State legislators had until June 4 to pass their bills out of the house in which they originated, and legislators representing the Santa Clarita Valley are reporting multiple bills on the move.
Sens. Scott Wilk, R-Santa Clarita, and Henry Stern, D-Calabasas, received the approval of their Senate colleagues to send several of their bills to the state Assembly.
Wilk continues to focus on helping California recover from the COVID-19 pandemic, he said in a prepared statement.
Among the seven pieces of legislation Wilk moved to the Assembly were bills addressing student learning loss, reforming the Employment Development Department, supporting foster youth and combatting the CEMEX mine project.
Wilk also sent two resolutions to the lower house, including one urging the U.S. Congress to address federal retirement benefits for people turning 60 during the pandemic.
“I am glad to see these measures move to the Assembly, but will continue to work across the aisle on these measures and any others that will get our small business community the support it needs to recover and reopen safely,” Wilk, the Senate’s Republican leader, said in a prepared statement.
Stern advanced to the Assembly 12 bills on issues ranging from transparency to fire safety.
He said the “toxicity” of the last year “is starting to abate,” allowing him and his fellow senators to return to “a lot of unfinished business from last year.”
“That’s the big-ticket process here,” Stern said. “There’s now space to do real work. There’s now space to work with legislators and (it) doesn’t matter what side of the aisle.”
Stern said Wilk helped him get Senate Bill 533, requiring the state’s public utilities to be more proactive about public safety power shutoffs, off the Senate floor.
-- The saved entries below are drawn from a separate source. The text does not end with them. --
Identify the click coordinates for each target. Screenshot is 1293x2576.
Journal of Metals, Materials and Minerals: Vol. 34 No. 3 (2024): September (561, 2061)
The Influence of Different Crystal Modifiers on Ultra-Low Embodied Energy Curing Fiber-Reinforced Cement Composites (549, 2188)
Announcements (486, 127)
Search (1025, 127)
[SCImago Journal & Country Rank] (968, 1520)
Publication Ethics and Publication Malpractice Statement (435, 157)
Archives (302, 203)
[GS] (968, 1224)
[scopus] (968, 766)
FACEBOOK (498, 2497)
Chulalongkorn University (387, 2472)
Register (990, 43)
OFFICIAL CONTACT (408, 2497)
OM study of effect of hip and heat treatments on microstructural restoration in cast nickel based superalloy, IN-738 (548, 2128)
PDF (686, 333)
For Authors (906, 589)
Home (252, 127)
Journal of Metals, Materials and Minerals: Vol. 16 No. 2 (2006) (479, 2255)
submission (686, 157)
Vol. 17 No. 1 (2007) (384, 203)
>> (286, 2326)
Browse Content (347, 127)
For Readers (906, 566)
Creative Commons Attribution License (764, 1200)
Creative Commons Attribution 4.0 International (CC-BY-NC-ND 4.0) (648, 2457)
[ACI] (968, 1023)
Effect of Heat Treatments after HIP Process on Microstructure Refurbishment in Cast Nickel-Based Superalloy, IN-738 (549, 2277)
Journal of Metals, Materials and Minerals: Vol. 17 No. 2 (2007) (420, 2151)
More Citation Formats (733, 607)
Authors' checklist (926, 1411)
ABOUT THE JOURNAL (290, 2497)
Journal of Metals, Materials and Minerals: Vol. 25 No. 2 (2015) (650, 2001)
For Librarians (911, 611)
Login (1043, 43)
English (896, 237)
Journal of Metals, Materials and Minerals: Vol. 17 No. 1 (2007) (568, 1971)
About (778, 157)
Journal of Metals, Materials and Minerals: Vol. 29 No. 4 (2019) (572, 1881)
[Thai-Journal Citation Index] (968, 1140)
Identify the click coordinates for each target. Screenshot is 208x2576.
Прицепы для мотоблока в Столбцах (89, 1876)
“We’re trying to hold both (Southern California) Edison and the California Public Utilities Commission accountable and make the process itself more transparent to the community,” said Stern, who also pushed forward legislation addressing genocide and Holocaust education, wildfire prevention and several other issues.
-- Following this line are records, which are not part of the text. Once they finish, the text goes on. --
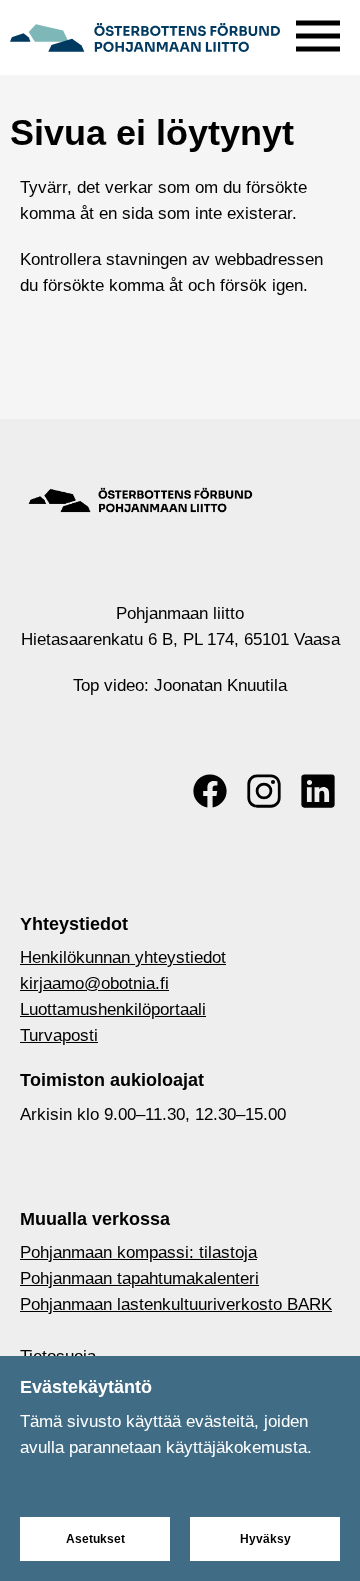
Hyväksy (265, 1539)
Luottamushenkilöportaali (113, 1009)
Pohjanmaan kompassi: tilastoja (138, 1252)
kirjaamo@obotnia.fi (94, 983)
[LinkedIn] (318, 791)
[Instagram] (264, 791)
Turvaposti (59, 1035)
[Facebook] (210, 791)
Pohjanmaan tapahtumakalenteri (139, 1278)
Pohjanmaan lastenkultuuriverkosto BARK (176, 1304)
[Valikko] (318, 31)
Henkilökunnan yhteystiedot (123, 957)
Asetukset (95, 1539)
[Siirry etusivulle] (145, 35)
Assemblywoman Suzette Valladares, R-Santa Clarita, moved five bills to the Senate. One bill would align state election law with federal laws related to campaign contributions from foreign entities.
“My foreign election interference bill will enforce the ban on campaign donations from foreign governments,” she said in a prepared statement.
Valladares also obtained Assembly approval of bills providing domestic violence reporting material in four additional languages, supporting the safe reopening of theme parks, exempting local forest management practices from environmental laws, and funding universal preschool in California.
“This bill is an essential step in improving California’s early childhood education and bettering child readiness for K-12,” she said of her universal preschool bill. “I’ve been advocating for universal preschool for over a decade. To accomplish this in my first term is deeply personal.”
Assemblyman Tom Lackey, R-Palmdale, also pushed through five bills to the Senate.
“In the environment that exists at the Capitol, it’s a true accomplishment to get through the committee process and the floor process successfully,” Lackey told The Signal.
Among those bills that experienced success in the Assembly was Assembly Bill 1305. The bill would exempt researchers from adhering to state marijuana cultivation laws, allowing them to conduct DEA-approved research using California-grown marijuana.
The Assembly and Senate will consider Monday Lackey’s $4 million budget proposal creating a grant program to help law enforcement agencies address their backlogs of sexual assault forensic evidence, also known as rape kits.
Lackey also advanced bills requiring that mental health records follow an incarcerated person being transferred in state and county institutions, identifying apprenticeship opportunities for homeless and foster youth, allowing probation officers to return to using non-roster firearms, and prohibiting judges from offering misdemeanor diversions for DUIs.
Legislators have until September to steward their bills out of the Legislature. Gov. Gavin Newsom’s deadline to sign or veto bills that successfully land on his desk is Oct. 10.